According to the United States Census Bureau, the CDP had a total area of 2.6 mi2, all land.

==Demographics==
As of the census of 2000, there were 6,791 people, 2,751 households, and 1,735 families residing in the CDP. The population density was 2,620.9 PD/sqmi. There were 2,900 housing units at an average density of 1,119.2 /mi2. The racial makeup of the CDP was 84.91% White, 1.38% African American, 0.69% Native American, 7.05% Asian, 0.31% Pacific Islander, 2.12% from other races, and 3.53% from two or more races. Hispanic or Latino of any race were 4.56% of the population.

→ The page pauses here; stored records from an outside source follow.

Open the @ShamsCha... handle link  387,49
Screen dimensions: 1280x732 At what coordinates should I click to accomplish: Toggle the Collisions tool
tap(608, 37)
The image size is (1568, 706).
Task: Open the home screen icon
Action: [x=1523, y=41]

There were 2,751 households, out of which 30.9% had children under the age of 18 living with them, 49.1% were married couples living together, 10.4% had a female householder with no husband present, and 36.9% were non-families. 25.2% of all households were made up of individuals, and 2.8% had someone living alone who was 65 years of age or older. The average household size was 2.47 and the average family size was 3.01.

In the CDP, the population was spread out, with 23.5% under the age of 18, 15.3% from 18 to 24, 31.3% from 25 to 44, 23.1% from 45 to 64, and 6.7% who were 65 years of age or older. The median age was 31 years. For every 100 females, there were 98.1 males. For every 100 females age 18 and over, there were 99.9 males.

The median income for a household in the CDP was $45,395, and the median income for a family was $52,500. Males had a median income of $37,435 versus $31,284 for females. The per capita income for the CDP was $25,276. About 8.3% of families and 8.5% of the population were below the poverty line, including 10.0% of those under age 18 and 7.0% of those age 65 or over.